On Sunday, March 24, 1861, Lincoln's other two emissaries, Stephen Hurlbut and Ward Lamon, both old friends of Lincoln's, arrive in Charleston. Hurlbut and Lamon traveled together, but parted ways once they reached the city.
Hurlbut's mission was to take the pulse of the people of Charleston and of South Carolina. After meeting with James Petigru, one of the few Union men still in the state, Hurlbut reported back to Lincoln that "there is positively nothing to appeal to -- the sentiment of national patriotism, always feeble in Carolina, has been extinguished and over-ridden."
Hurlbut thought that the situation was hopeless.

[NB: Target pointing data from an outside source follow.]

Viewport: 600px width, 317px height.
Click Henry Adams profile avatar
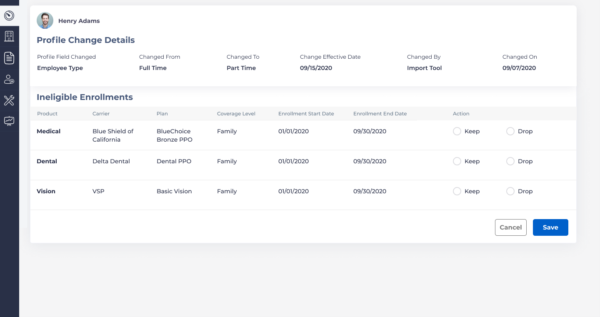[x=45, y=20]
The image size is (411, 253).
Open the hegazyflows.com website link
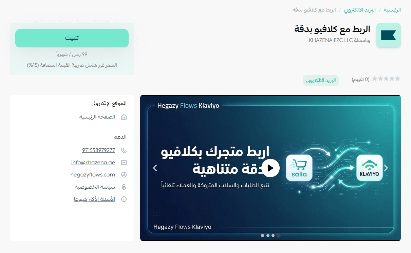(x=93, y=175)
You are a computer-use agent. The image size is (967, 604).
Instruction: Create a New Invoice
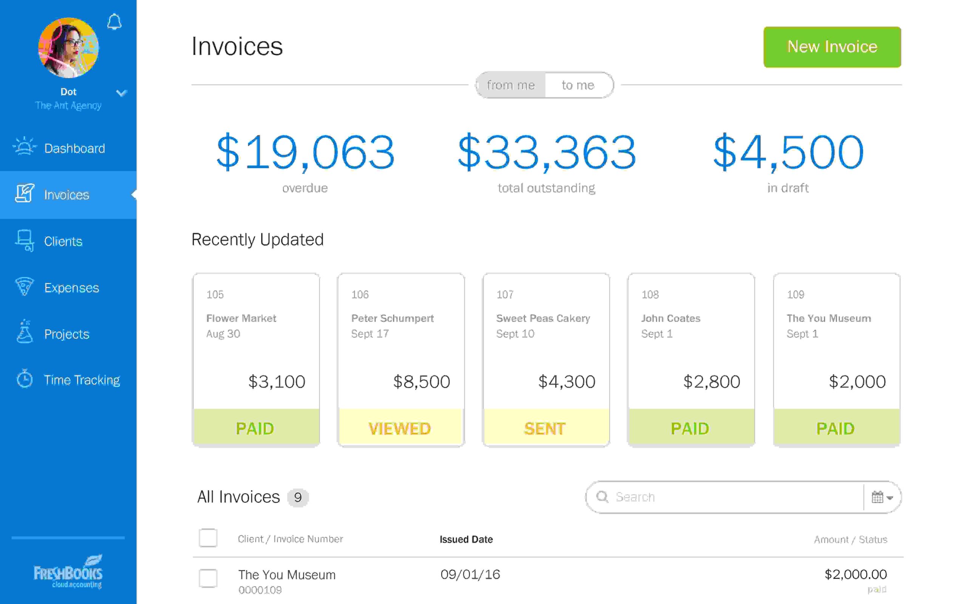pos(832,46)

Nothing would satisfy Charlestonians except surrender of the fort and recognition of South Carolina's independence.
Lamon met with Governor Francis Pickens and General P. G. T. Beauregard, who commanded the troops arrayed against Fort Sumter. Lamon probably complicated the already complicated situation. He was seen by both Southern leaders as the president's authorized agent and gave both men the idea that the fort might soon be surrendered.
Lamon's report to Lincoln was as bleak as Hurlbut's. He brought back a message from Pickens that "nothing can prevent war except the acquiescence of the President of the United States in secession and his unalterable resolve not to attempt any reinforcement of the Southern forts."